Ron and Nancy Clevenger live in Farmer City, Ill., but have strong connections to Chesterfield and the part it played in the Civil War. Their relative, Lewis Hurley, a Union soldier, was killed during the five-day Battle of Proctor’s Creek.

The couple visited Chesterfield three years ago after visiting Richmond Battlefield Park, where they thought they may get information on Ron’s ancestor. They were given the name of historian George Fickett the Civil War historian and expert in Chesterfield. Fickett took the Clevengers to the earthworks at Branches Bluff, but the future site of 39th Illinois Park was yet to be developed and was not accessible. 39th-illinois-Battle-park-sign39th-illinois-Battle-Map2history-Hurley-civil-war

When the Clevengers returned last week, they saw a historic park that had been developed since their 2013 visit, and construction at the Branch’s Bluff community was completed. Now the park was easily accessible, consisting of a trail with interpretive markers along the way.

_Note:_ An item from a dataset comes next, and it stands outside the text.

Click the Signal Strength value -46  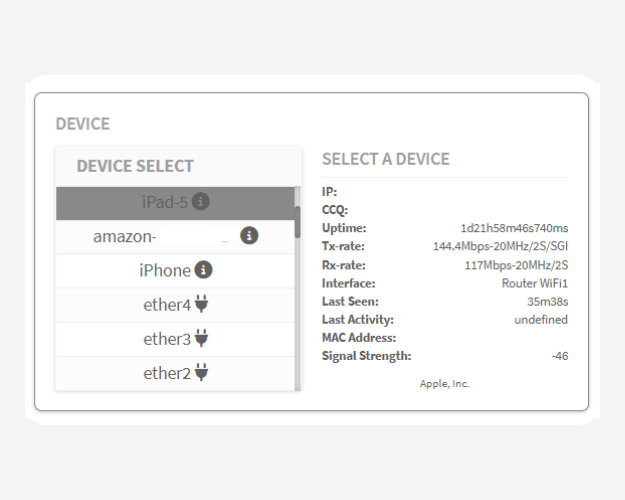point(559,356)
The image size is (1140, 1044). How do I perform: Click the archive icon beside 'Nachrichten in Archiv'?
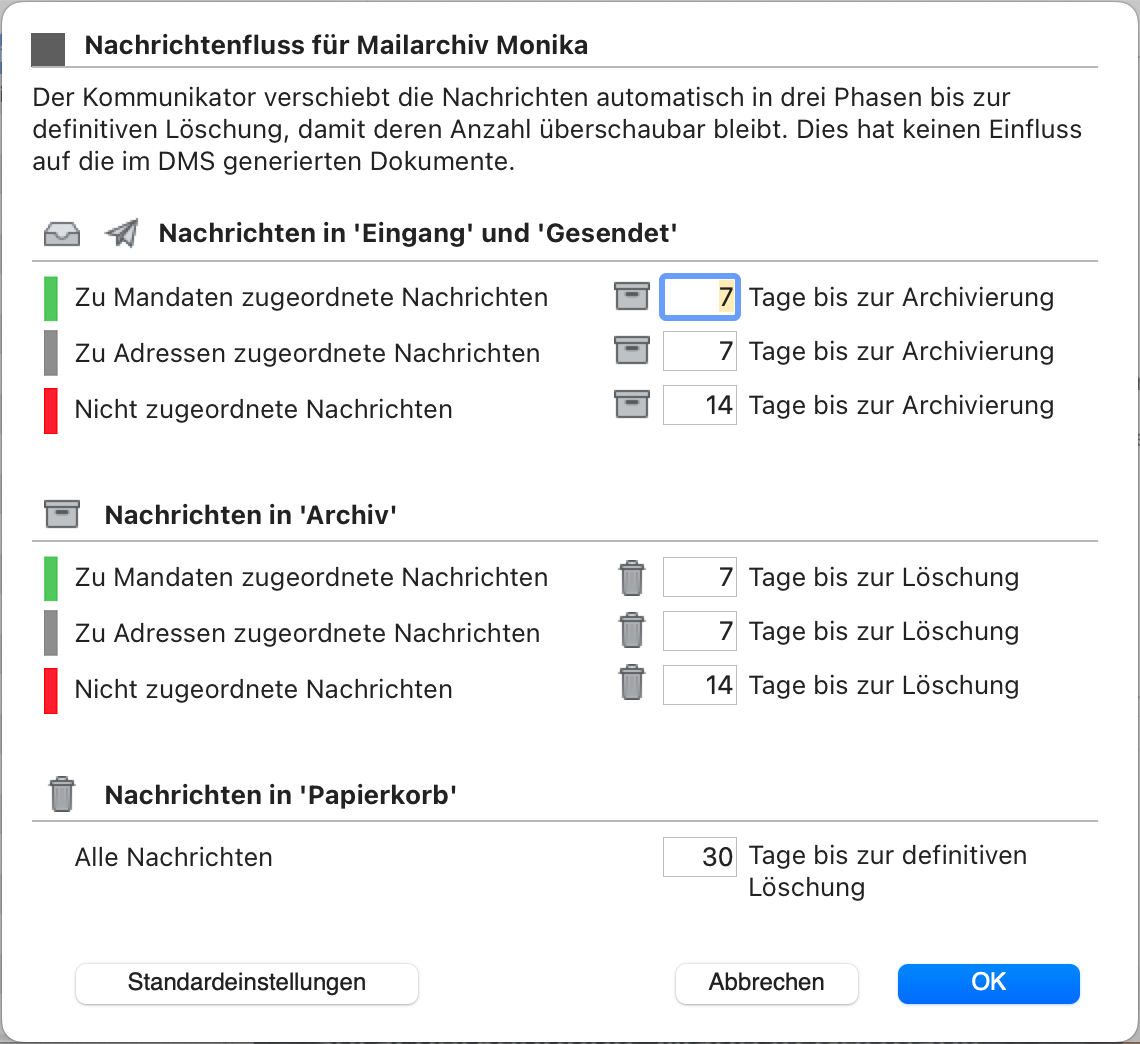point(62,514)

“We thought that he [Hurley] had been killed in the First Battle of Drewry’s Bluff, but we found out after doing some research that it was the Second Battle,” Ron said. “We’re proud of this guy, [Fickett] we wouldn’t be here without him.”

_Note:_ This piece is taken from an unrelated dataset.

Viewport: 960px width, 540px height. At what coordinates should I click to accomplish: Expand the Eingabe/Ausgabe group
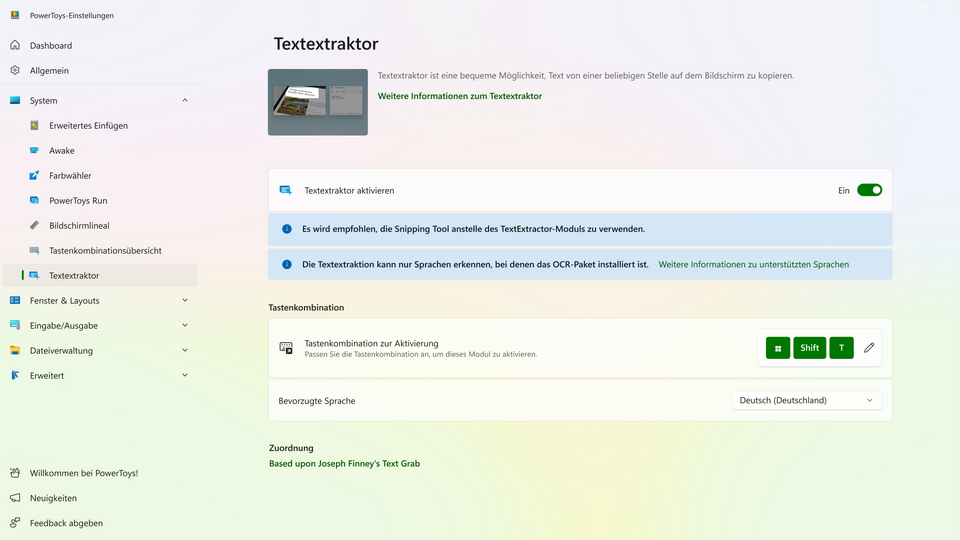(185, 326)
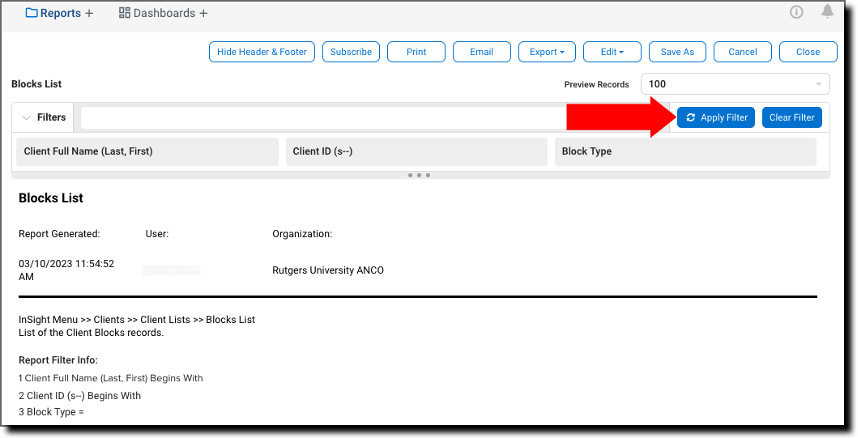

Nancy is just as appreciative. “We were running around Drewry’s Bluff for the day, and it’s a beautiful place but not what we were looking for,” she said.

Between Ron and Hurley, there were at least three generations, and the name is notable in Farmers City, Illinois. Dennis Hurley was reported as being the first white settler to establish a home in the vicinity. He was Hurley’s father.

“It’s great now that we know where it is, we can tell our grandson where his great-great-great grandfather died,” Ron said.
Hurley was in enlisted in the 39th Regiment and served Ron knew that his ancestor, died on the west end of the Proctors Creek line. During the battle there were miscommunications between the Gen. Benjamin Franklin Butler and his Union troops. The 39th were left to fight the last of the battle, which the Union lost. The Union lost 3,004 during the battle and the Confederates lost 1,000 out of 57,000 engaged in the battle.

Mr. Fickett met them at the earthworks at the 39th Illinois Park giving them a tour of the site where Ron’s great-great-great grandfather had been one of the thousands killed.
Debbie Stoddard from Finer Homes helped in donating the site to the county. “It is people like her that makes saving sites so easier,” Fickett said.

Many developers have no knowledge of or don’t understand the historic value of the earthworks on the property they want to develop. The old fortifications look like a ditch and a hump, and it is not unusual to see them in the woods, but it is hard to take notice of them.

Knowing the works were there, Fickett approached Finer Homes and asked them to leave the site intact. Finer Homes donated two lots in their Branch Bluff subdivision to Chesterfield County for the park.

“George is one heck of a guy,” said Stoddard, “We thought we should give back to the community. We are tickled to death to have the park in the Branches Bluff community. In fact, she said, the development is named after the Branch family and Drewry’s Bluff.”